Extrait:
★ ★ ★ ★
C’est une question très métaphysique et existentielle à laquelle l’auteur britannique Dorian Lynskey se confronte dans ses essais et dans un texte commandé autour de l’exposition. Le fait que cette tapisserie soit toute en longueur renforce cette dimension cyclique qui est au fondement de ces croyances qu’il traite avec une bonne dose d’humour à commencer par le titre « end and » : une fin qui n’en finit pas d’être annoncée. Le fait de réunir tous ces récits de fin du monde qui se succèdent sans jamais advenir cela ouvre une voie plus optimiste pour envisager les peurs actuelles qui sont multi factorielles. C’est aussi une façon de traiter de cette fascination.
Quelle est la prochaine exposition ?
Notre prochaine exposition est consacrée à Olivier Debré et ses travaux préparatoires autour de 4 rideaux de scène monumentaux pour : la Comédie française, le théâtre des Abbesses, l’opéra de Hong Kong et l’opéra de Shangaï. L’exposition présente 70 « esquisses » préparatoires considérées comme des toiles à part entière dont certaines restaurées pour l’occasion.
La commissaire est Marine Rochard qui gère le catalogue raisonné d’Olivier Debré.
Sur quelle exposition travaillez-vous en particulier ?
★ ★ ★ ★
Documents fournis:
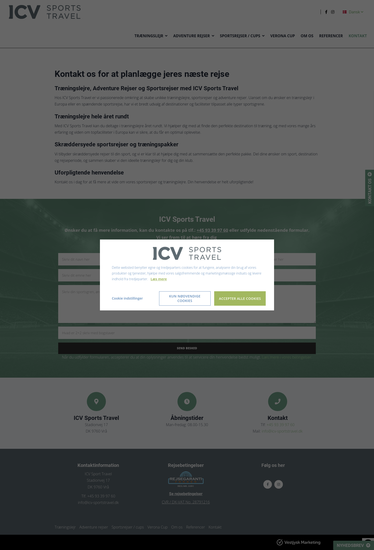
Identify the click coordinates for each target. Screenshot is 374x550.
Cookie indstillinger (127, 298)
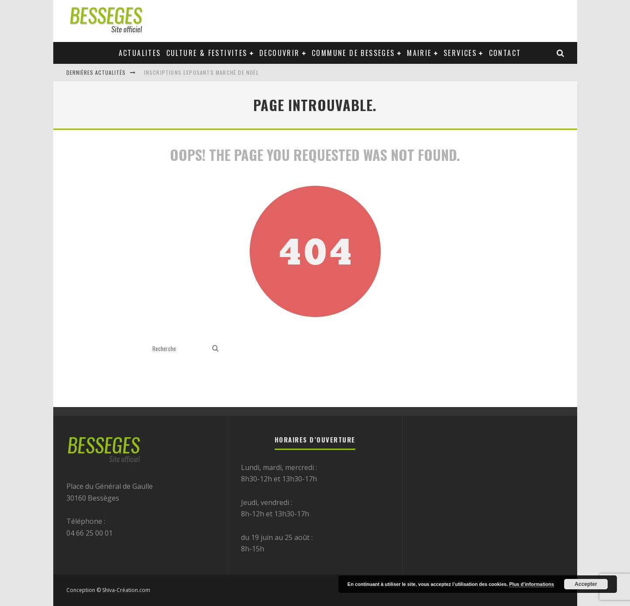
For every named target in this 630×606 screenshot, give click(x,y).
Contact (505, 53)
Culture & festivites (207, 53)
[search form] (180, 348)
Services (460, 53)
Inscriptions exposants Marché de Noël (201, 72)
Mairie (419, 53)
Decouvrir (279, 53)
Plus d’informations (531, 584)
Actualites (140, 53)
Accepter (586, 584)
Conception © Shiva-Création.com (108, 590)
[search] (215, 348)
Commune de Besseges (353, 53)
★ ★ ★ ★
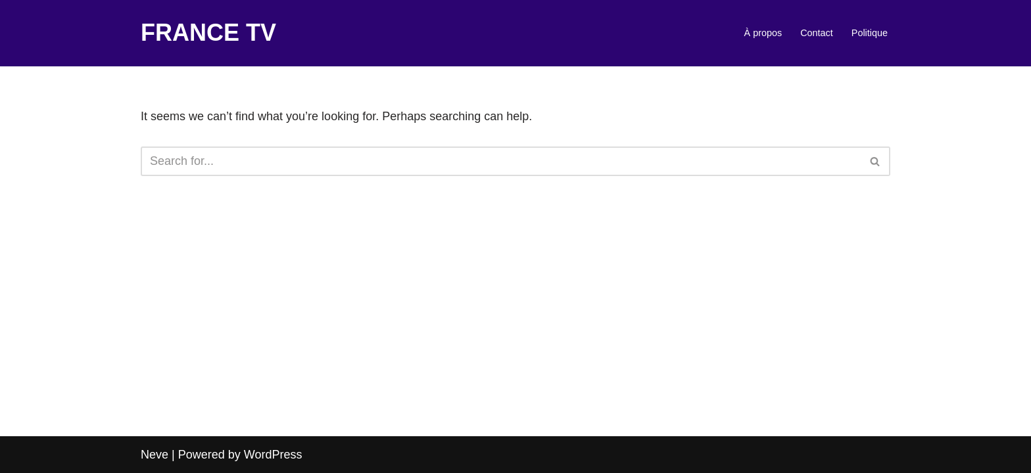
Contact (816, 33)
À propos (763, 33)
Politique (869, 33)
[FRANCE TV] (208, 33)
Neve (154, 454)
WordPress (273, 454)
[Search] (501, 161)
★ ★ ★ ★
Exercices proposés:
- a) Dites si chacune des affirmations suivantes est conforme à l’extrait sur les expositions, en répondant par oui ou par non et en citant les mots décisifs. (i) La commissaire de la prochaine exposition gère le catalogue raisonné d’Olivier Debré. (ii) Les quatre rideaux de scène ont tous été conçus pour des théâtres parisiens. (iii) La tapisserie évoquée est toute en hauteur.
- b) Prolongez l’extrait sur les expositions en quelques phrases, à la suite de la dernière question posée.

Corrigés:
- a)
(i) Oui : « La commissaire est Marine Rochard qui gère le catalogue raisonné d’Olivier Debré. »
(ii) Non : « l’opéra de Hong Kong et l’opéra de Shangaï ».
(iii) Non : « cette tapisserie soit toute en longueur ».

- b)
Je prépare pour les galeries supérieures une exposition de l’artiste Nils Alix-Tabeling en collaboration avec le centre d’art Le Garage à Amboise et l’ar(T)senal de Dreux, trois centres d’art de la région Centre au sein du dispositif du ministère de la culture « mieux produire, mieux diffuser ». Il évolue dans un univers symboliste et fantastique autour de créatures chimériques inspirées de certaines figures queer comme la chanteuse folk des années 70, Judee Sill, dont le destin tragique donne lieu à un nouveau un film et des sculptures. Début 2026, nous mettrons en lumière l’artiste Éléonore False actuellement exposée au Frac Sud (Marseille).
Egalement à découvrir l’exposition collective « Presi per incantamento » dont Isabelle Reiher m’avait décrypté la poésie lors d’un précédent entretien (lien vers).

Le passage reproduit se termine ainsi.